Le président sortant Denis Sassou Nguesso a été crédité de 94,82 % des suffrages exprimés à l’issue de l’élection présidentielle en République du Congo, selon des résultats provisoires annoncés mardi 17 mars 2026 par le ministre de l’Intérieur Raymond Zéphyrin Mboulou. Cette performance ouvre la voie à un cinquième mandat pour le dirigeant de 82 ans, sous réserve de validation par la Cour constitutionnelle.
D’après les chiffres officiels, le chef de l’État sortant totalise 2.507.038 voix, pour un taux de participation estimé à 84,65 %. Près de trois millions d’électeurs étaient appelés aux urnes sur l’ensemble du territoire.
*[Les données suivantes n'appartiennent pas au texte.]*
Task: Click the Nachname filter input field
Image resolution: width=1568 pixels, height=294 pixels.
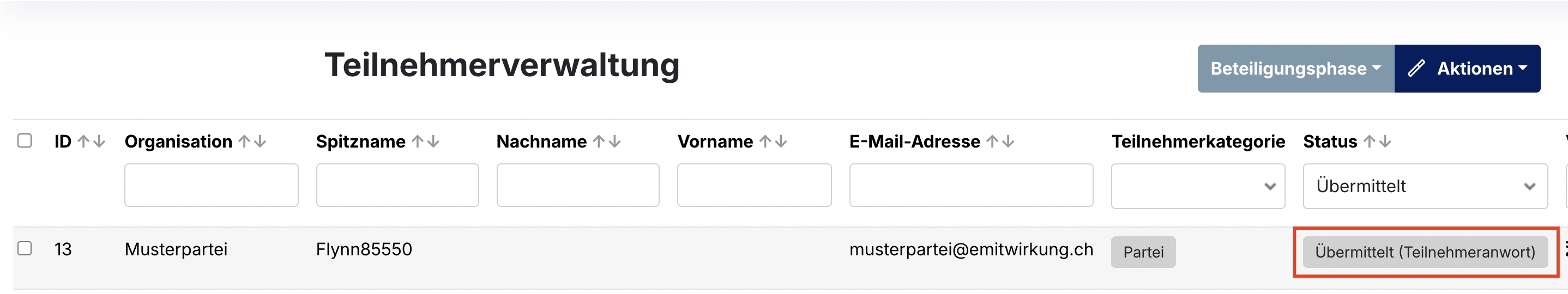Action: (x=578, y=185)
Au pouvoir durant plus de quarante années cumulées, Denis Sassou Nguesso a dirigé le pays une première fois entre 1979 et 1992, avant de revenir à la tête de l’État en 1997, à la suite d’une guerre civile de quatre mois à Brazzaville. Le pays demeure un important producteur d’hydrocarbures en Afrique centrale.
Le scrutin s’est déroulé dans un dispositif sécuritaire renforcé. L’accès à Internet a été suspendu pendant la journée électorale, tandis que la circulation des véhicules a été interdite et de nombreux commerces fermés. Des patrouilles militaires et policières ont été déployées dans la capitale, notamment aux abords des bureaux de vote.
Plusieurs observateurs ont toutefois signalé une affluence limitée dans certains centres, en particulier à Brazzaville. La coupure du réseau Internet a également compliqué l’évaluation indépendante de la participation réelle.
L’opposition, qui conteste régulièrement les résultats des scrutins depuis 2002, a majoritairement boycotté cette élection, dénonçant des conditions non réunies pour un vote libre et transparent. Six autres candidats, peu connus du grand public, figuraient sur la liste électorale.
Par ailleurs, deux figures majeures de l’opposition, Jean-Marie Michel Mokoko et André Okombi Salissa, restent détenues après leur condamnation à vingt ans de prison pour atteinte à la sécurité intérieure.
Si les résultats sont validés par la Cour constitutionnelle, Denis Sassou Nguesso pourrait rester au pouvoir jusqu’en 2031. La question de sa succession demeure néanmoins posée, dans un contexte où le chef de l’État affirme que « le tour des jeunes viendra ».